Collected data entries
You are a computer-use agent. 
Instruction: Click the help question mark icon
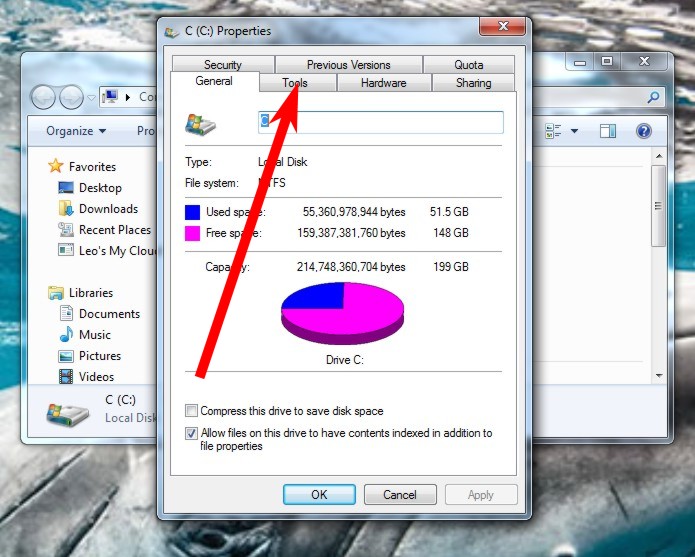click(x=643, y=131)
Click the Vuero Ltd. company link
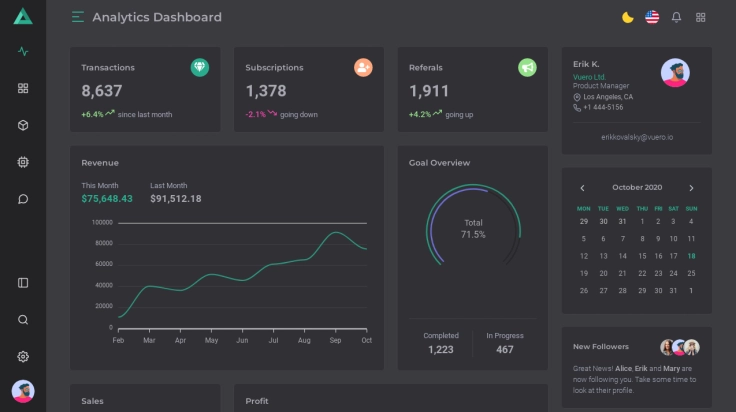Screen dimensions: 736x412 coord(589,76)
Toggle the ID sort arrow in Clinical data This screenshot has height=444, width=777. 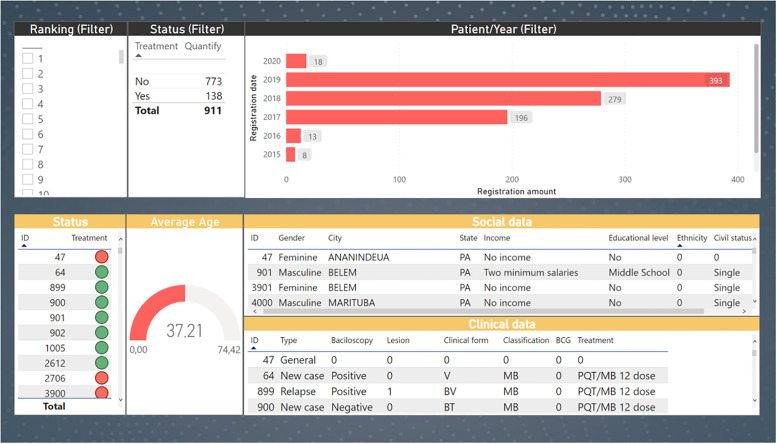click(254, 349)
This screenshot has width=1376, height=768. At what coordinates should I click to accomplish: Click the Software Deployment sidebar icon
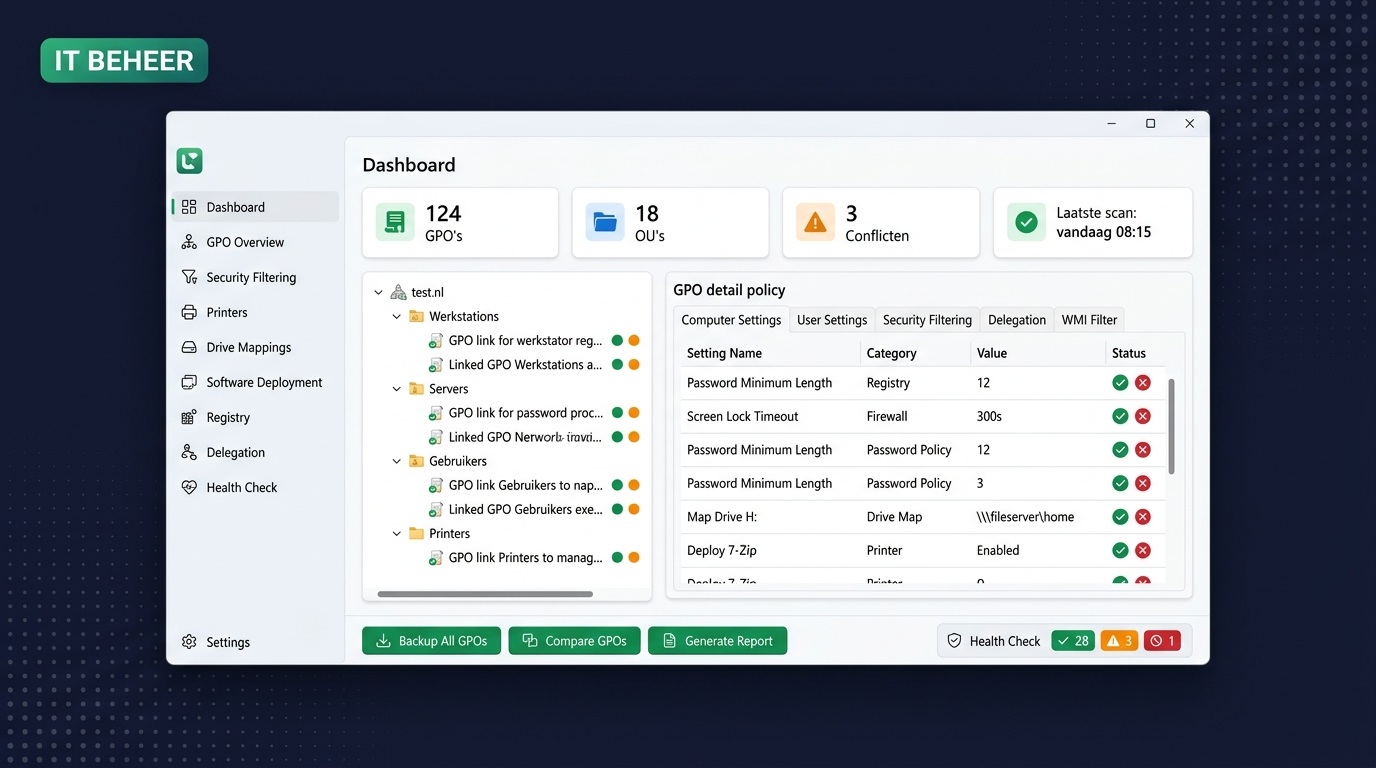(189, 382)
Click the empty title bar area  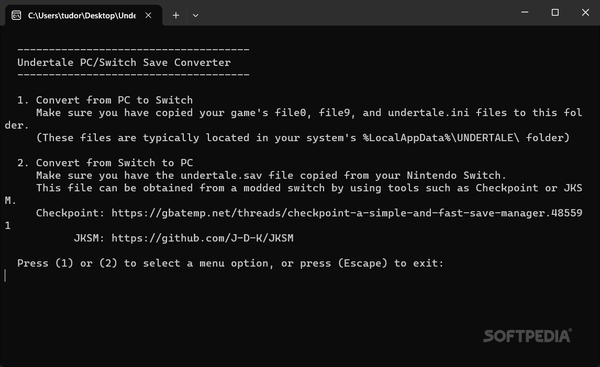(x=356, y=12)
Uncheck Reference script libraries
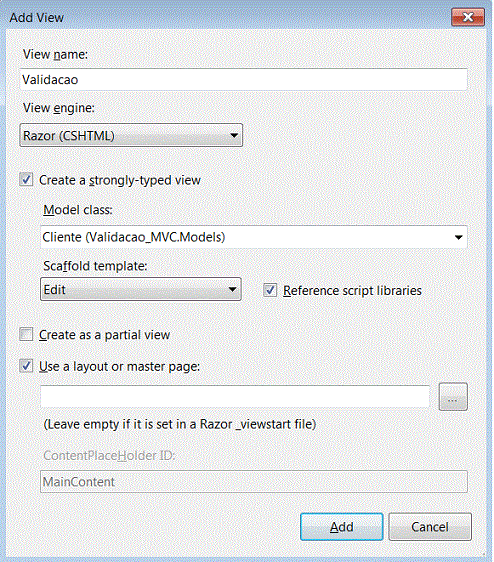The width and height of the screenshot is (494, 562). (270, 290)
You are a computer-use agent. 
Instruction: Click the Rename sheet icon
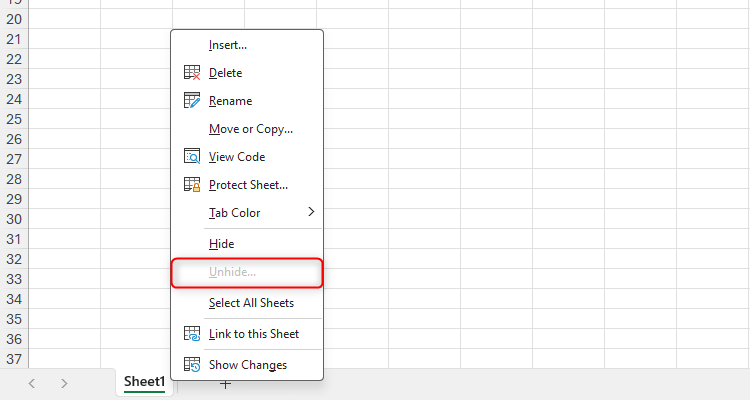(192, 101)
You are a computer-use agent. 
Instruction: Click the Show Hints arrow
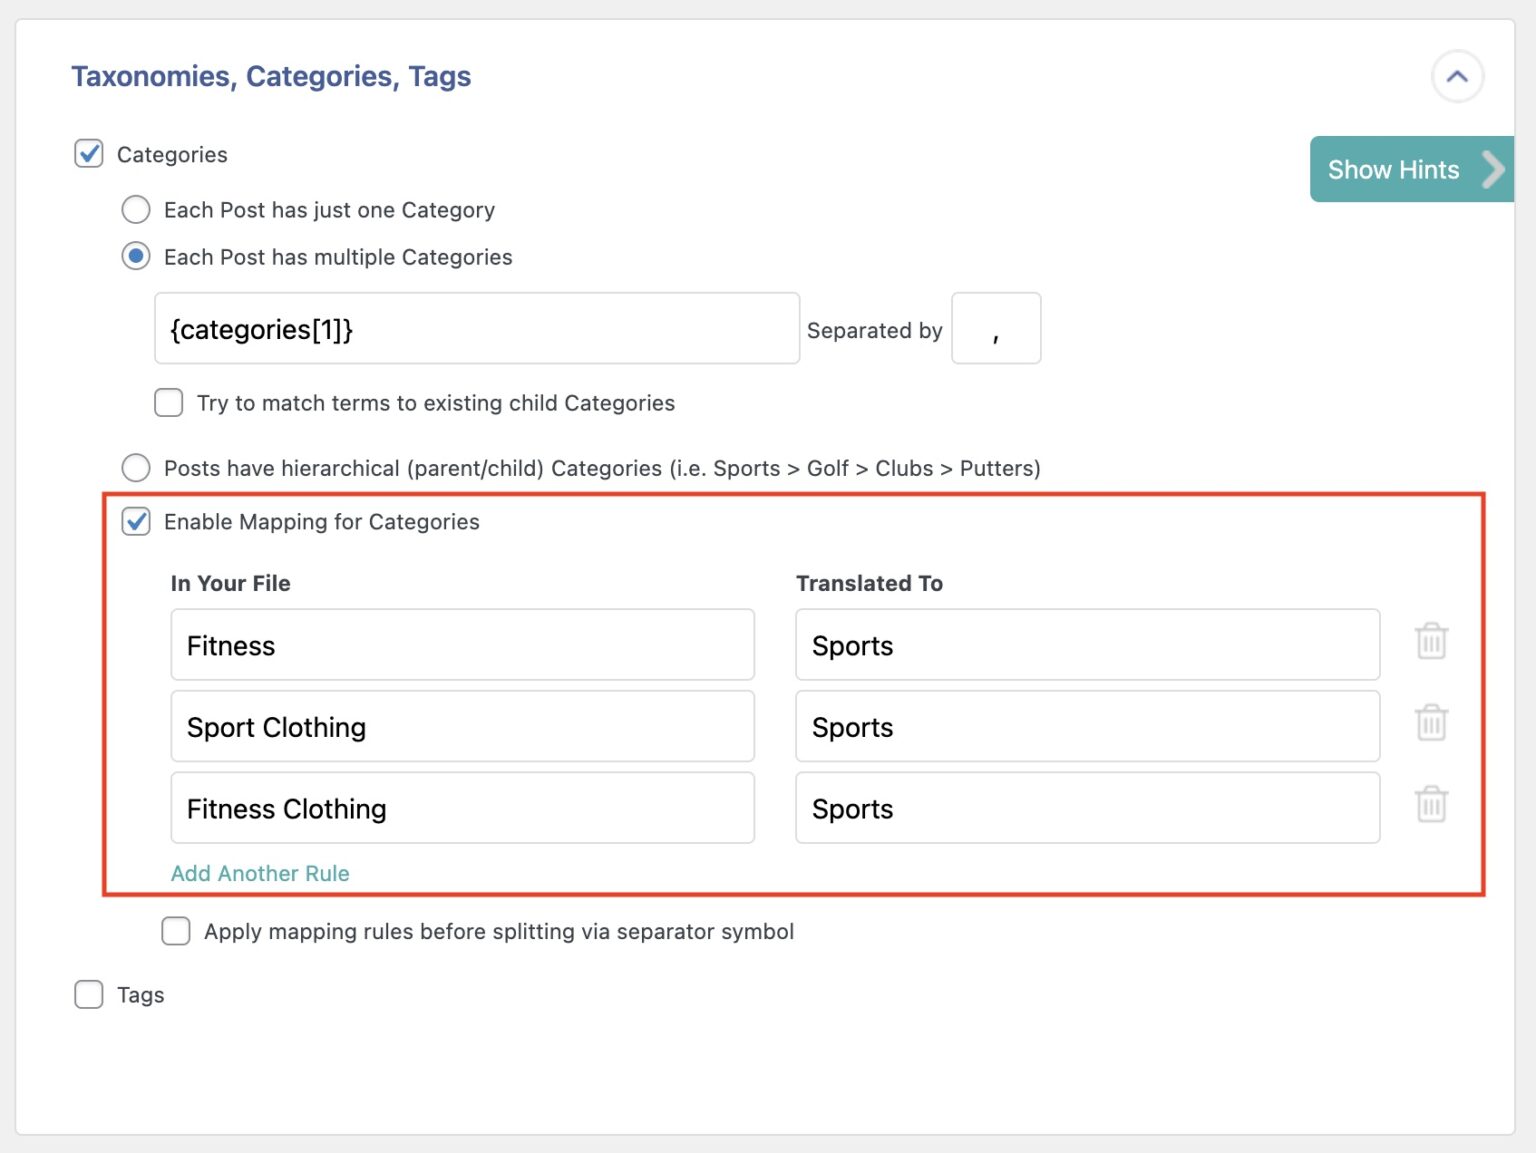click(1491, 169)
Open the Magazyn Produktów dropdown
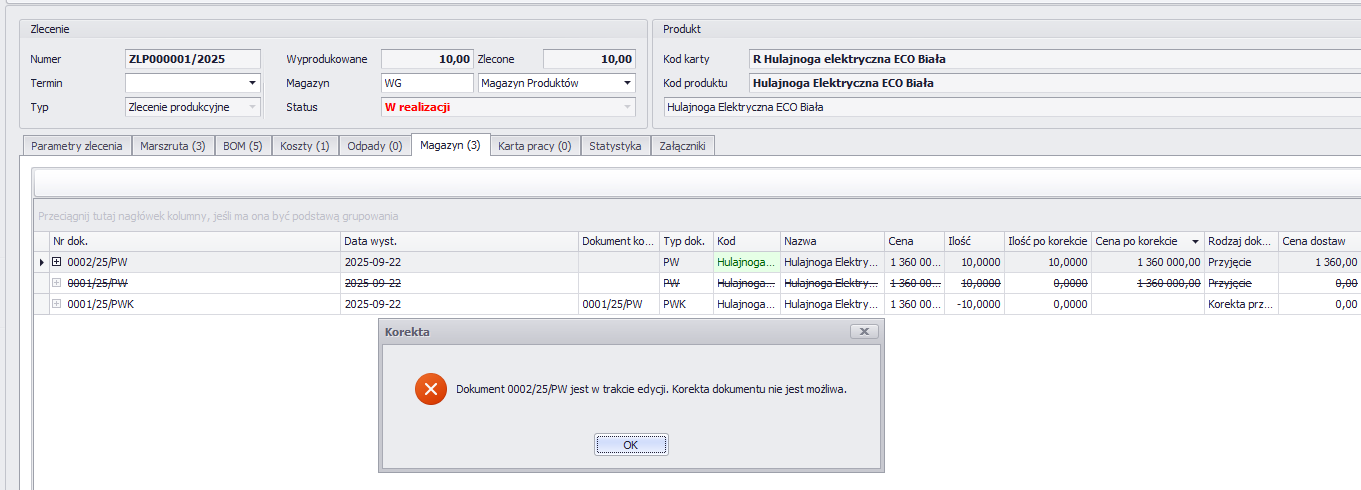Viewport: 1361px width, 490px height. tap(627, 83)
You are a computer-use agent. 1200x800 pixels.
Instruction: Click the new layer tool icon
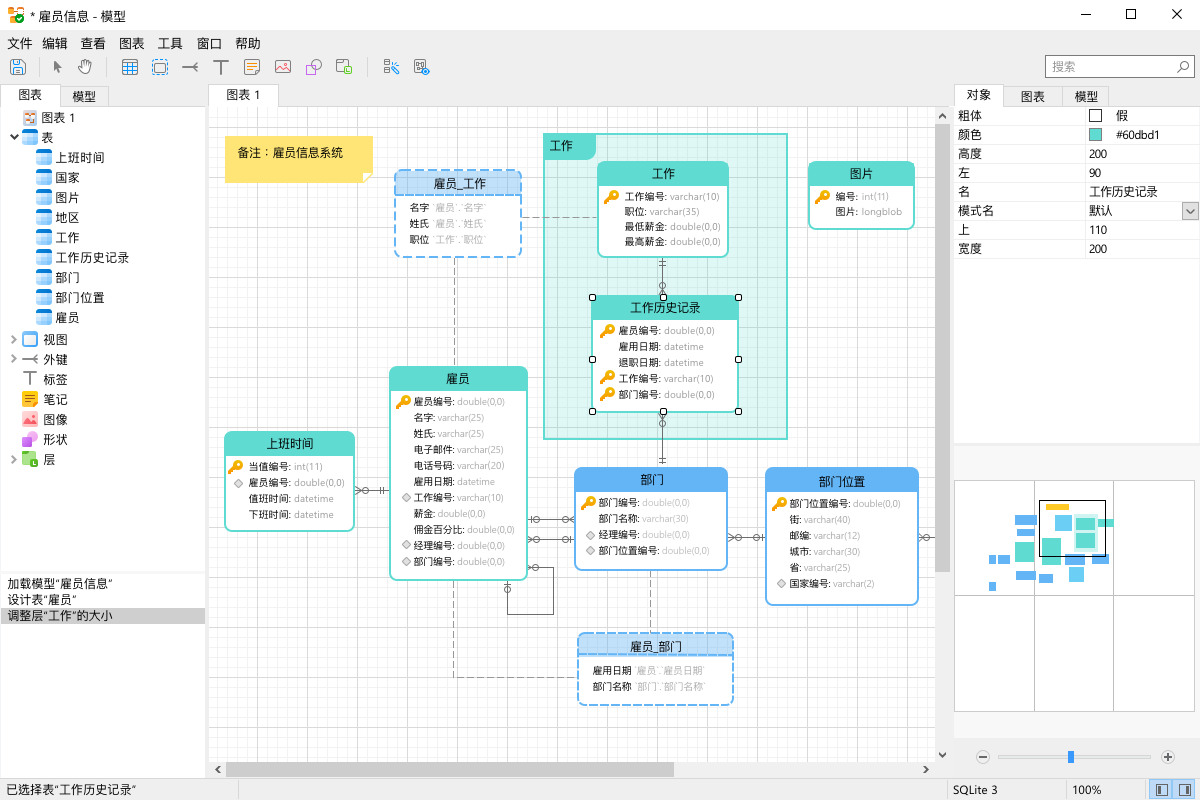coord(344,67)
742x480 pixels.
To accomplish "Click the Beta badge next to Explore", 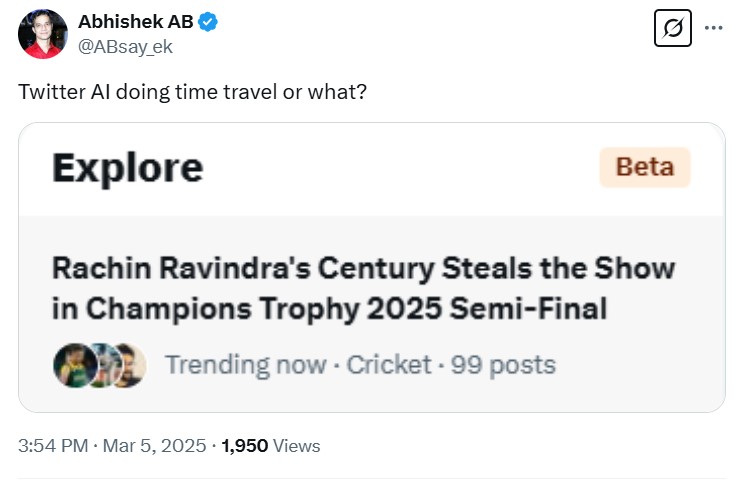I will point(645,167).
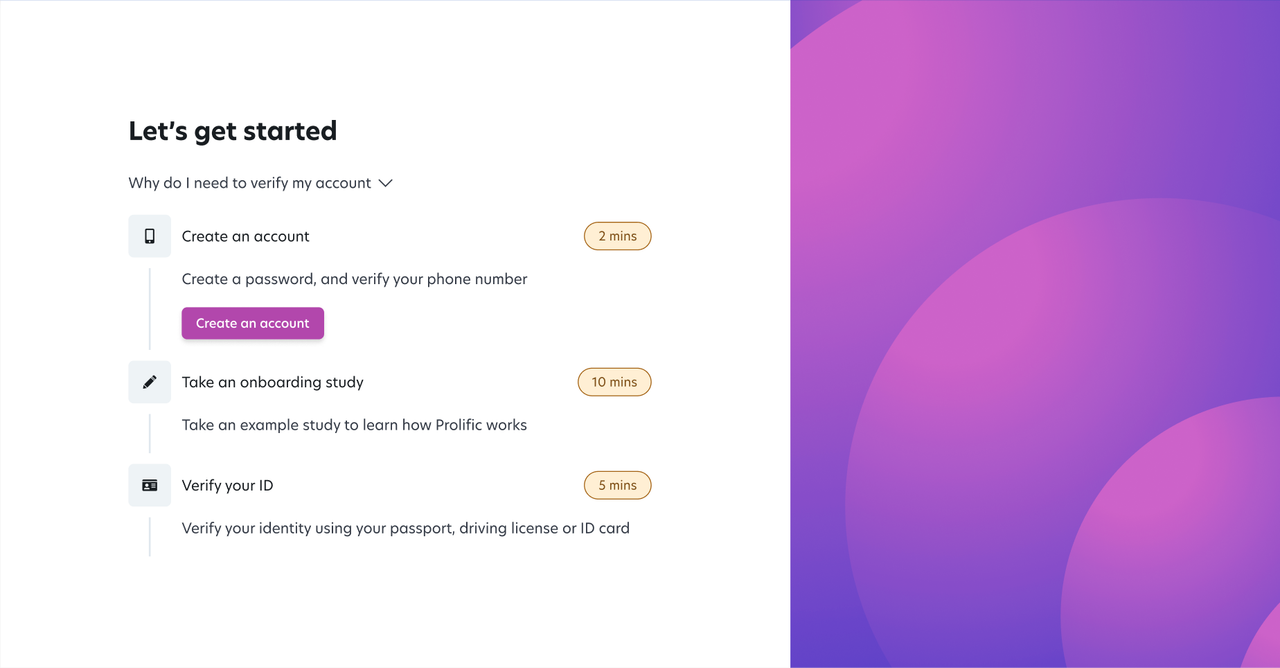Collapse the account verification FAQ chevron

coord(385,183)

[Exercise] Every line holding the word "pixels" should be copied out of the records above.

[Exercise answer]
You are a computer-use agent. 1200x800 pixels.
742x480 pixels.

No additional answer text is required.